Миранда прикурила новую сигарету и снова опустилась на плетеный стул. Она казалась несчастной.
— Как давно ты это знаешь?
— Недавно. То есть я убедилась в этом не так давно. Теперь я уверена, несмотря на то что не знаю подробностей. Но я сама все выясню.
— Как?
— Поеду в США и найду ее. Как же еще?
— В США поехать не так-то просто.
— У меня получится. И я спрошу ее, как она могла так поступить. Как она могла от нас уехать. Был ли отец на самом деле так невыносим, что ей пришлось бросить двух грудных детей? Или это нас она не смогла полюбить? Ты понимаешь, что я должна это выяснить?
Я кивнул.
— Удачи, — сказал я.
— Можешь не рассказывать Хуане о нашем разговоре. Это необязательно. Ты мне веришь?
Вопрос не был неожиданным. И все же мой ответ удивил даже меня самого. Меня убедили боль в ее взгляде и голосе. Хуана рассказывала свою историю совсем по-другому, как сказку.
— Я верю тебе.
— Прекрасно. Я очень рада.
— Но почему ты хотела, чтобы я об этом знал?
Совершенно неожиданно Миранда разразилась коротким и горьким смешком.

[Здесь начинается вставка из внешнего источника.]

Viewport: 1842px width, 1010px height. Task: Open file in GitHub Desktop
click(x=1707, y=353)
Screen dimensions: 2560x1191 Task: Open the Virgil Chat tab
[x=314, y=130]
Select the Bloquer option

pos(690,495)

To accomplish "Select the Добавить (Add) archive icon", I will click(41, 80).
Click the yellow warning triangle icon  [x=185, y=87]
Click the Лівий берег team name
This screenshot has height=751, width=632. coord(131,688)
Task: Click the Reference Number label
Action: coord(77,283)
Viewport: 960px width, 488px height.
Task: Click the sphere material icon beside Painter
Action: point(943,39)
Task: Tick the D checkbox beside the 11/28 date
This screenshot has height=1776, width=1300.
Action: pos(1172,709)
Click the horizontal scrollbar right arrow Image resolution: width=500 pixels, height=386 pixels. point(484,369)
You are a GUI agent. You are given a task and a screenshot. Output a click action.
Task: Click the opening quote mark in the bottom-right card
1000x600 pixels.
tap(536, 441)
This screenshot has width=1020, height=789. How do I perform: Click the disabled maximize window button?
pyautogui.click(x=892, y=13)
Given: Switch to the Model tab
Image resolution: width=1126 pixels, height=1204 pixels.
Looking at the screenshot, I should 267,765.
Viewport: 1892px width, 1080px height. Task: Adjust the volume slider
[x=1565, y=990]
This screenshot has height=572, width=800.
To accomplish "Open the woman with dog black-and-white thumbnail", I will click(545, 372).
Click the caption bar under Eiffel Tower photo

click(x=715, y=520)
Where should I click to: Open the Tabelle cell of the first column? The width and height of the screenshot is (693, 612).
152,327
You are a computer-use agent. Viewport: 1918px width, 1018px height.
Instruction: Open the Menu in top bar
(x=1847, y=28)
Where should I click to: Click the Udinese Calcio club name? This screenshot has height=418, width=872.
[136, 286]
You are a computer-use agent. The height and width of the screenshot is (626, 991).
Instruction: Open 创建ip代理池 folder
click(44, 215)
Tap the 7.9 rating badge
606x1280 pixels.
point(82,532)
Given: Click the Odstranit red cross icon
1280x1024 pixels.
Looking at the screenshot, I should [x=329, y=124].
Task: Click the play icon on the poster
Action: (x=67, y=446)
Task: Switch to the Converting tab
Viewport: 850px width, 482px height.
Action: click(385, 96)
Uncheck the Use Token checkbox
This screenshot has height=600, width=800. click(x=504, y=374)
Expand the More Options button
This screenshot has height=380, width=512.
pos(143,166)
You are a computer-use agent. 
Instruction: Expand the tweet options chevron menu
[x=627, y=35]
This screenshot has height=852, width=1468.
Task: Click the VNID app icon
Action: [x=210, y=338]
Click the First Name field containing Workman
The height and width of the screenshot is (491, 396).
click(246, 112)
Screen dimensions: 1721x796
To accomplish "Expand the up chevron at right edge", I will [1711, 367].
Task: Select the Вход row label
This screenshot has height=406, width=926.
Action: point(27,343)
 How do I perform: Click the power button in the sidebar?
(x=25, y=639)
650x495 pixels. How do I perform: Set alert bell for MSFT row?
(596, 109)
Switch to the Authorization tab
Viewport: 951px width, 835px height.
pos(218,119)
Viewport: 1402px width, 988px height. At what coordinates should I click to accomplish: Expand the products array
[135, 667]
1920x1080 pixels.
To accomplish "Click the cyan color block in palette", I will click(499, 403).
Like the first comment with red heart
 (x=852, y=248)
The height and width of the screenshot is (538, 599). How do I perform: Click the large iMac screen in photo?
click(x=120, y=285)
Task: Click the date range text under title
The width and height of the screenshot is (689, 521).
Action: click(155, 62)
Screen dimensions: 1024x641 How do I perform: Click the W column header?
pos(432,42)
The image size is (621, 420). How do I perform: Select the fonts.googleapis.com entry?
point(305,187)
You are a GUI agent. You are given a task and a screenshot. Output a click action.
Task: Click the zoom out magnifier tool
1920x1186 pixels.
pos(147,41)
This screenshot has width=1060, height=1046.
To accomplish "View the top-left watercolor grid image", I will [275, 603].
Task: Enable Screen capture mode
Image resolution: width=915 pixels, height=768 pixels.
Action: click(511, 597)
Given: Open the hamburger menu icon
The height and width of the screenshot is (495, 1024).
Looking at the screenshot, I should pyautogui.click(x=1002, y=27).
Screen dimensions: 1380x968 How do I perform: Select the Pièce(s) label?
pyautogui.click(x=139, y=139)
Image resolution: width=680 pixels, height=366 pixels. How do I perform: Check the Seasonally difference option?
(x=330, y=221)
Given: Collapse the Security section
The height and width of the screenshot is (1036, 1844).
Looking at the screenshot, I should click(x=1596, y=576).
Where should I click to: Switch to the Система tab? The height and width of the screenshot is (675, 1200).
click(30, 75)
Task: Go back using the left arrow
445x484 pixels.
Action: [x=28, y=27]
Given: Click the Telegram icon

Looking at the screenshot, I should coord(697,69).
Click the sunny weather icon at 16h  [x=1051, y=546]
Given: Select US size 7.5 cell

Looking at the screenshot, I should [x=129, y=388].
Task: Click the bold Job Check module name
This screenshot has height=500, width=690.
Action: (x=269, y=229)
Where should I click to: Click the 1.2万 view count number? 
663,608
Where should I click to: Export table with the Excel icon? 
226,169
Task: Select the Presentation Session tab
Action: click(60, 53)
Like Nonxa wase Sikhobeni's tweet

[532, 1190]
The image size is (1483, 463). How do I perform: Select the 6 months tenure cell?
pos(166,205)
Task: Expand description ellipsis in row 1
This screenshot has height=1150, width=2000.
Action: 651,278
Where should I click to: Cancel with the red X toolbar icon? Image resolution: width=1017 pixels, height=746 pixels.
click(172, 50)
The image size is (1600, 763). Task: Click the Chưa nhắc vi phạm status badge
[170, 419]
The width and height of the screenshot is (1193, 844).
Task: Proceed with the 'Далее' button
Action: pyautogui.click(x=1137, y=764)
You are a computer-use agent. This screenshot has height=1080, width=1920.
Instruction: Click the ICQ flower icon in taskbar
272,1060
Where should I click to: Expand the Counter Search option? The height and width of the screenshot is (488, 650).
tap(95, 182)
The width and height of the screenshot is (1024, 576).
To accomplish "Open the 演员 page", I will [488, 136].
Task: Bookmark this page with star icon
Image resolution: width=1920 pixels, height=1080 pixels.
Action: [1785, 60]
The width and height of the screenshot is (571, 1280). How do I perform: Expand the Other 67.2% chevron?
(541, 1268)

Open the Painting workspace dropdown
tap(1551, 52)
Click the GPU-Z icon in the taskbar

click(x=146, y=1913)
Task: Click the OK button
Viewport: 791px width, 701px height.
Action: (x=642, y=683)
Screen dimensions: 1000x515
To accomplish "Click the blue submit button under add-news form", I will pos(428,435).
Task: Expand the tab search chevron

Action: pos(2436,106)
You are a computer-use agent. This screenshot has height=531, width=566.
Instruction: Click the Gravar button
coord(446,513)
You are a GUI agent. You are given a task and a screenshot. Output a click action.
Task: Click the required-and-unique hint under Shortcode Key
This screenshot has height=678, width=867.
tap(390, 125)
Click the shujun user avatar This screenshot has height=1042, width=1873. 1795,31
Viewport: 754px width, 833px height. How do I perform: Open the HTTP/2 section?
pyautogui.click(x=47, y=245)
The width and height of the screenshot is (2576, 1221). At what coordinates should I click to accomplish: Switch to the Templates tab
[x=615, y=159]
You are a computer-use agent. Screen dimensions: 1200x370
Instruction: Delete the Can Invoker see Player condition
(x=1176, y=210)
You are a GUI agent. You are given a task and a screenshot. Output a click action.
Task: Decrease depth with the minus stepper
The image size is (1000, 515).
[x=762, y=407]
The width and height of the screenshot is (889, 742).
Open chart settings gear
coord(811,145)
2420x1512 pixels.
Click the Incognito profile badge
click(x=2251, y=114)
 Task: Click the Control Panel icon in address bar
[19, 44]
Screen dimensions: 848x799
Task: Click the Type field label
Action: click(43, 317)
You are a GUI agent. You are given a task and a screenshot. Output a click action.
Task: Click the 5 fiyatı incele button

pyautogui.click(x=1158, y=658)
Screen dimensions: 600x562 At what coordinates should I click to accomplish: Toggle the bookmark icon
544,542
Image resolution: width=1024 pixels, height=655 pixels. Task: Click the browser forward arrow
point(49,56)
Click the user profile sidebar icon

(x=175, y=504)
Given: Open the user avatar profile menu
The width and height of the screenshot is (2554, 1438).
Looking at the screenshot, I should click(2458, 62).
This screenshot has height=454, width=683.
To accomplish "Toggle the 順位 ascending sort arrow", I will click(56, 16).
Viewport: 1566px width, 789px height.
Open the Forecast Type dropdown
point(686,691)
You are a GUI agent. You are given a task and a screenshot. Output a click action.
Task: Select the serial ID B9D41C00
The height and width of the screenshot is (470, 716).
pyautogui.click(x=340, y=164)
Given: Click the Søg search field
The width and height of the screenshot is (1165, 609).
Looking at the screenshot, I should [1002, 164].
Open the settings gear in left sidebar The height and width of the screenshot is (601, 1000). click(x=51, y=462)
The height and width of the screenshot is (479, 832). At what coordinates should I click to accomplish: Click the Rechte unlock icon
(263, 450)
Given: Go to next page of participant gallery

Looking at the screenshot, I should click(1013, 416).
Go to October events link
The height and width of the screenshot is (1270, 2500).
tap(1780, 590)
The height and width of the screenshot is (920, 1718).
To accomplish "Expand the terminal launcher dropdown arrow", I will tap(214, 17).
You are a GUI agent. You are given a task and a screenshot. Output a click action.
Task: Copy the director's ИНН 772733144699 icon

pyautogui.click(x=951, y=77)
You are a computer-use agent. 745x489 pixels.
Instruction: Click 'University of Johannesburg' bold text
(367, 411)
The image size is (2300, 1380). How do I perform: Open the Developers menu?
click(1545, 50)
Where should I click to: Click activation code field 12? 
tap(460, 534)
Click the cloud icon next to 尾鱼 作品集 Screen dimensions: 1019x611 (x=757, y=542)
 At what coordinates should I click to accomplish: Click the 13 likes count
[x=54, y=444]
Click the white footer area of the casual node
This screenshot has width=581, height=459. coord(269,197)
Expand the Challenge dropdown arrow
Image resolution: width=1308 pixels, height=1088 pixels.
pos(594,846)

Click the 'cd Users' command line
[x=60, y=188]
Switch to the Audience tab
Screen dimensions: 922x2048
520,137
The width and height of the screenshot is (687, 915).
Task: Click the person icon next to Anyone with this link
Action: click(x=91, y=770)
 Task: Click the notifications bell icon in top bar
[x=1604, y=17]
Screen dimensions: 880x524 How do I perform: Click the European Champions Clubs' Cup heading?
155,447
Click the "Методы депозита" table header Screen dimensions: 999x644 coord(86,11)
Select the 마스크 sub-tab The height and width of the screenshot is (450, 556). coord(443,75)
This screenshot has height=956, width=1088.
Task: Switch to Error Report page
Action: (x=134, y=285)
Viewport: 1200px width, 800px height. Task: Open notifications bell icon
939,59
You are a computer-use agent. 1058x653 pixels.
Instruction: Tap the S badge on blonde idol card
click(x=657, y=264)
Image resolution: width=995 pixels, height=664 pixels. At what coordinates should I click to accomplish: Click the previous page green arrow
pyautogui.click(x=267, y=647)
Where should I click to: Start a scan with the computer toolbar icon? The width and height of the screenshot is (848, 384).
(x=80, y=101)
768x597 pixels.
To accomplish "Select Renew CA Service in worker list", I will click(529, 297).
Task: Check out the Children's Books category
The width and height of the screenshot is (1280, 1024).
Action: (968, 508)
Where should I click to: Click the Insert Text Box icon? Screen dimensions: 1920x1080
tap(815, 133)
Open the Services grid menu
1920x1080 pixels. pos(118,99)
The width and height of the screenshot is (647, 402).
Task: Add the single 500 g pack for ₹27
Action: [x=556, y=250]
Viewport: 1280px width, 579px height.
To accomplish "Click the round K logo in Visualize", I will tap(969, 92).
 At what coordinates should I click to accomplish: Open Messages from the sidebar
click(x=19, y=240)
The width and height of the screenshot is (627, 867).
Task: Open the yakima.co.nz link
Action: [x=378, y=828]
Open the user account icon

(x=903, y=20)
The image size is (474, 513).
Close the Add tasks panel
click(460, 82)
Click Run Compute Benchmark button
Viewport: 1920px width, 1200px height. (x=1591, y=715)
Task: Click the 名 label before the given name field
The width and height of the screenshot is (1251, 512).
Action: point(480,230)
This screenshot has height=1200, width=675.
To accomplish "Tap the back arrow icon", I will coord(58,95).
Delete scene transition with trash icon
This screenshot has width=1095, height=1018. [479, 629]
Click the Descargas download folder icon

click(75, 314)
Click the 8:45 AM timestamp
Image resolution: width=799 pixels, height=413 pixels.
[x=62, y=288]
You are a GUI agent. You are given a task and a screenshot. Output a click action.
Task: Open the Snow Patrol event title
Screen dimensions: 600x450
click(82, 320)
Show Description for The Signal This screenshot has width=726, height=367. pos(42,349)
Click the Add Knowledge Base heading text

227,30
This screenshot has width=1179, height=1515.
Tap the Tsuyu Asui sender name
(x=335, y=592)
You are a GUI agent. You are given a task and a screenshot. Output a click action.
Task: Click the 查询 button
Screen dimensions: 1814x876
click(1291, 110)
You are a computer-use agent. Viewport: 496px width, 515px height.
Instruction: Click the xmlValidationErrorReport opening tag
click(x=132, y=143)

— Ты в семье. Я вижу тебя изо дня в день. Мне было бы не так одиноко, если бы мы оба знали… С Хуаной бесполезно говорить об этом. Боюсь, ее не очень волнует действительность. Она занята самой собой. Ты ее любишь? — спросила она быстро и жестко, и этого вопроса я боялся. И хотя я прекрасно ее слышал, я переспросил:
— Что ты сказала?
— Ты меня слышал. Ты ее любишь?
— Не знаю, — ответил я.
— Во всяком случае, ты честен. Никогда не могла понять, что мужчины находят в Хуане. Но мы сестры, поэтому не надейся на мою объективность. Им нравится спать с ней. Но что потом, когда новизна исчезает?
Я почувствовал себя страшно неловко.
— Бедняга, — сказала Миранда. — Что за ахинею я несу? Забудь. Возвращайся к Хуане.
— Она спит. Не думаю, что мне удастся быстро заснуть.
— Тогда посиди здесь и поговори со мной. Я тоже не сплю по ночам. Во всяком случае, когда стоит такая жара, как сейчас. Принесешь воды?
Я принес воды и после этого просидел в комнате Миранды больше часа. Когда я прокрался от нее обратно к Хуане, мне казалось, что мы поговорили обо всем на свете и с ней было так просто — особенно в сравнении с Хуаной. Мы, к примеру, беседовали о политике. С Хуаной обсуждать политику совершенно бесполезно, я заранее знал все, что она скажет.